El transporte de antaño está en el jardín de la STE

Como el camión del fierro viejo compra colchones, lavadoras, estufas y microondas, pero no tranvías ni trolebuses, al Servicio de Transportes Eléctricos no le quedó de otra más que hacer un museo con sus vehículos en desuso. O al menos esa es la impresión que deja la visita a este lugar. ¡Y no es crítica! Qué bueno que los conservaron y los pusieron en exhibición, porque son una forma de estudiar y entender la historia de la Ciudad de México… antes de que esta fuera determinada por los autos particulares.

El museo existe desde 2006 y está en un jardín de las instalaciones de la STE. Como si fuera una escena postapocalíptica o una exposición de readymades de estudiante de La Esmeralda, hay piezas y máquinas gigantes e inextricables que permitían el funcionamiento del sistema, y que ahora se integran al pastito y a los árboles. También andan por ahí unas cajas fuertes “de las de antes”, que serían la locura de un anticuario.
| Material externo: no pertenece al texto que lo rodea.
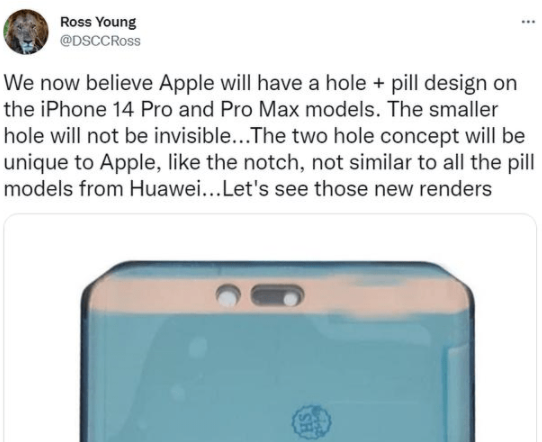
Task: Click the word notch in the tweet
Action: pos(273,163)
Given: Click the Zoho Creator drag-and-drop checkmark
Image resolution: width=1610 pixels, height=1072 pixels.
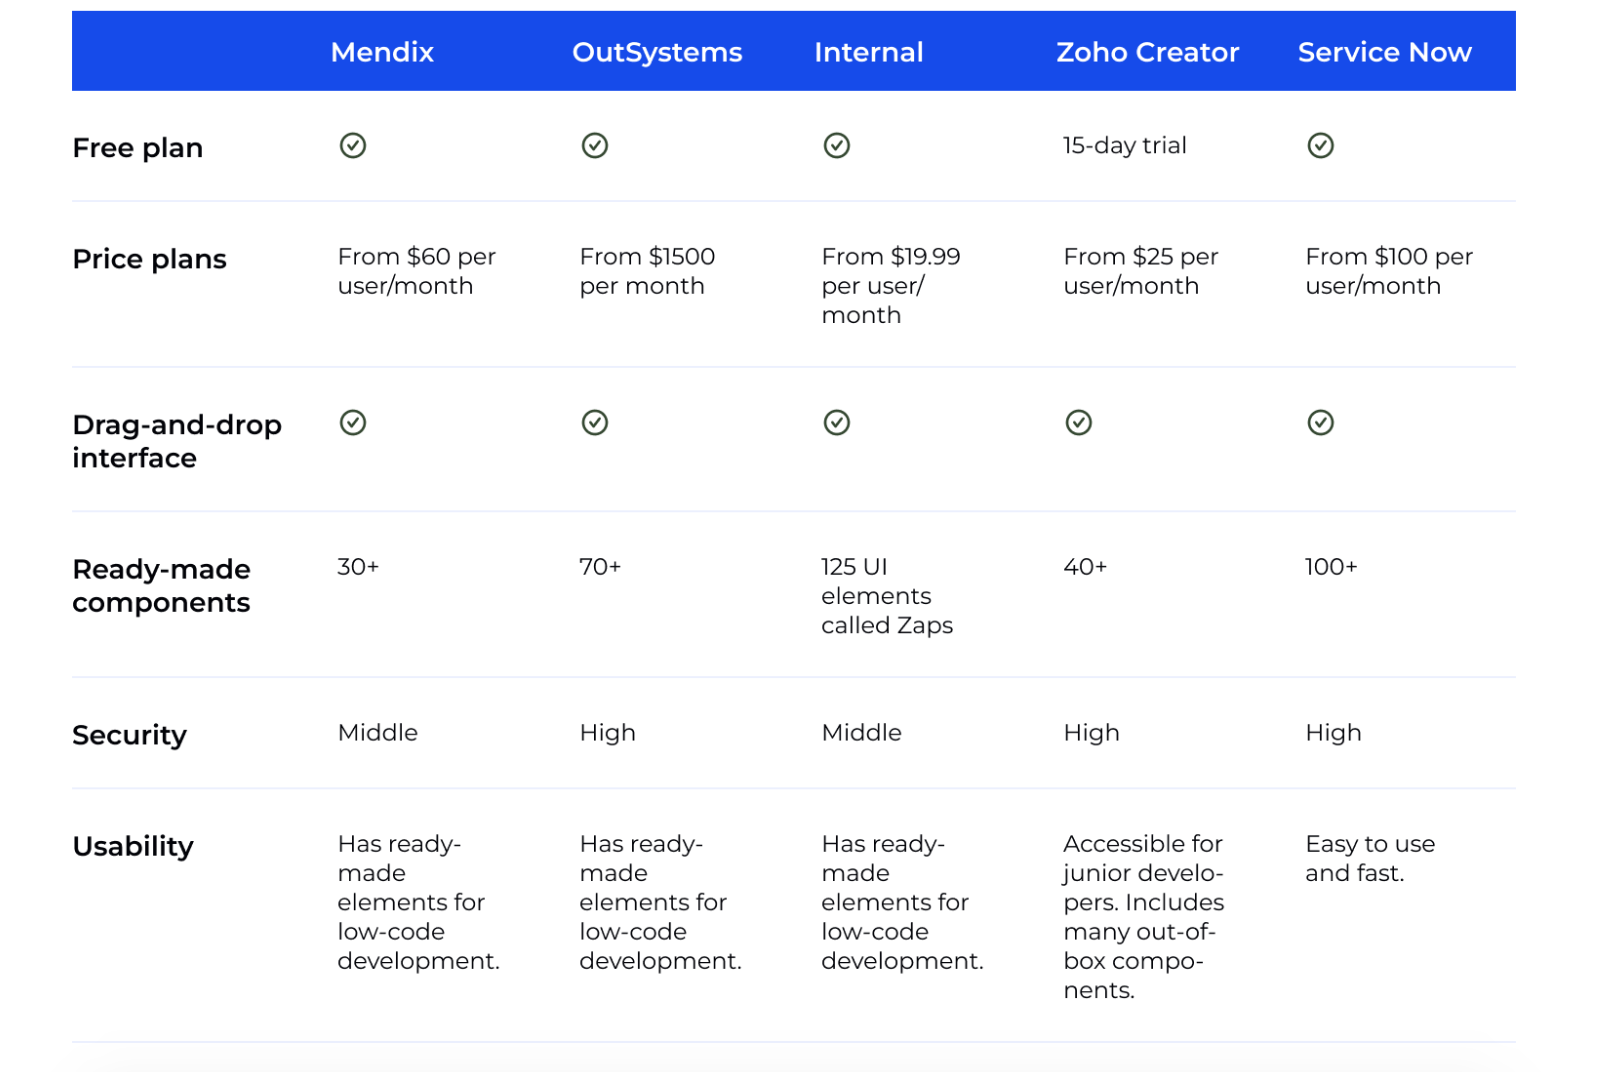Looking at the screenshot, I should pos(1079,423).
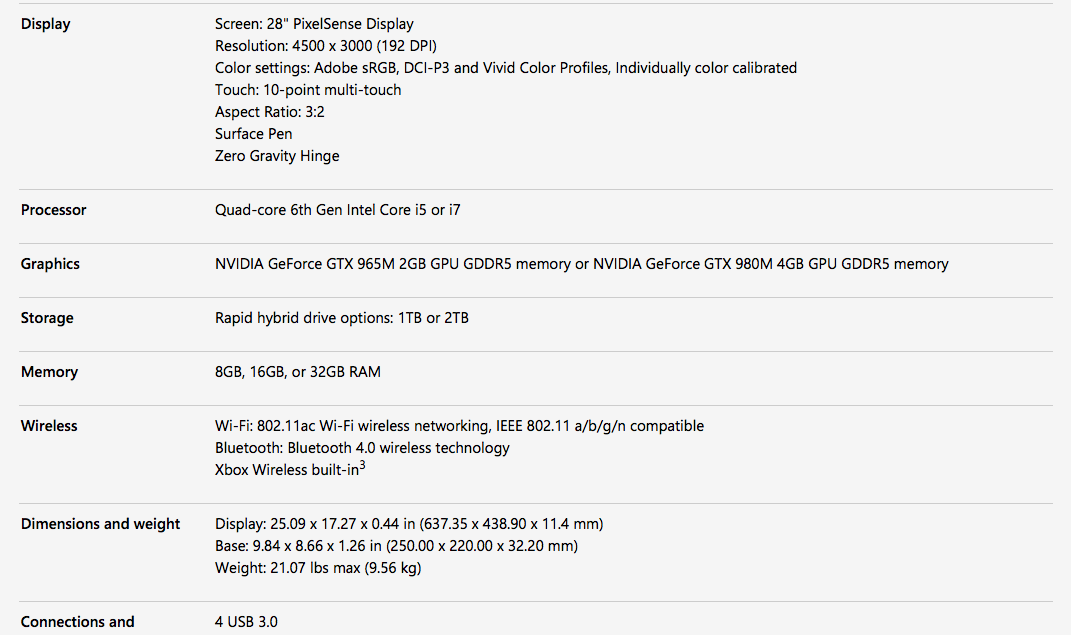Click the 4 USB 3.0 text
The image size is (1071, 635).
click(x=246, y=622)
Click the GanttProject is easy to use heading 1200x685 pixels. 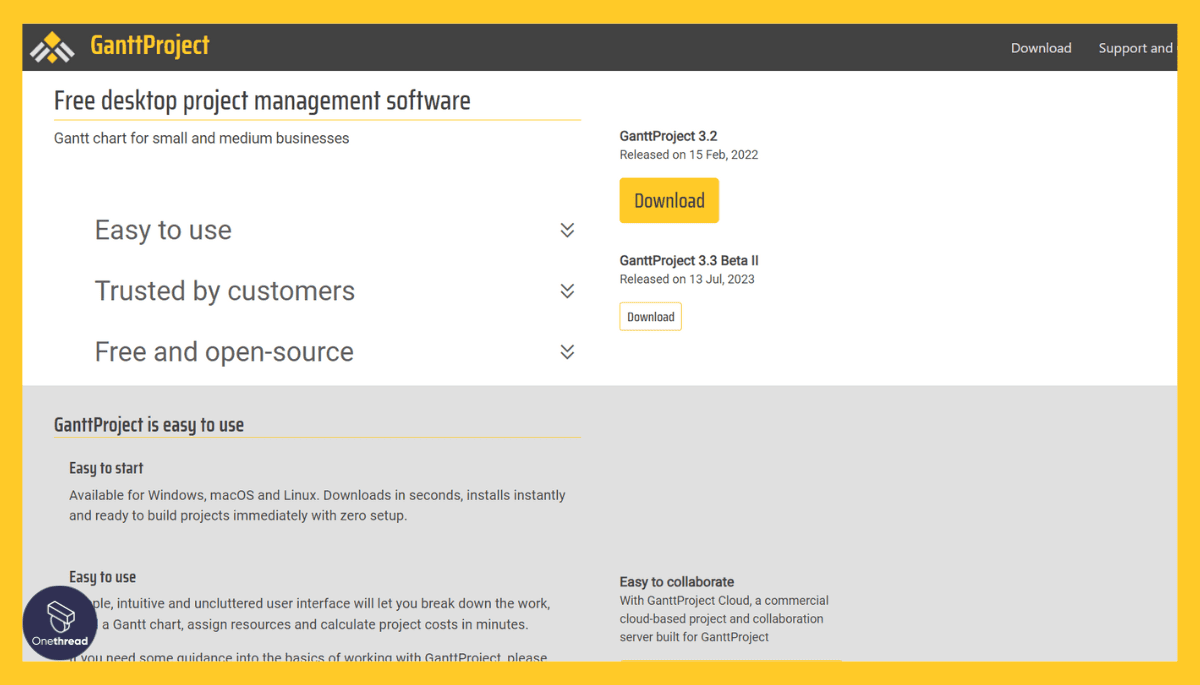click(x=149, y=425)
Pero los protagonistas son los tranvías y trolebuses, como sacados del Facebook de La Ciudad de México en el Tiempo.

No sólo las piezas valen la pena, sino la información. Aquí uno se viene a enterar de que a finales del siglo XIX aparecieron los primeros vehículos de este tipo, pero no eran eléctricos, sino que los jalaban caballos. En la primera mitad del siglo XX, la ciudad se llenó de tranvías, tanto baratos como lujosos. En los 50, el Estado compró las compañías de transporte y empezó a importar tranvías gringos de segunda mano; acá se restauraban y se les daba mantenimiento. Por esa época aparecieron también los trolebuses, que complementaban los trayectos de los defeños de la época, quienes aún no creían necesitar un automóvil como si su vida dependiera de ello. Toda esta nostalgia sobre ruedas está plasmada en el mural a la entrada, una cronología gráfica de los medios de transporte del DF que han sido eclipsados por el Metro y el Metrobús, pero que también merecen ser homenajeados.

El Museo del Sistema de Transportes Eléctricos está en Eje 7 Sur, entre Andrés Molina y Sur 69. Para una experiencia completa, recomendamos llegar en la línea D del trolebús.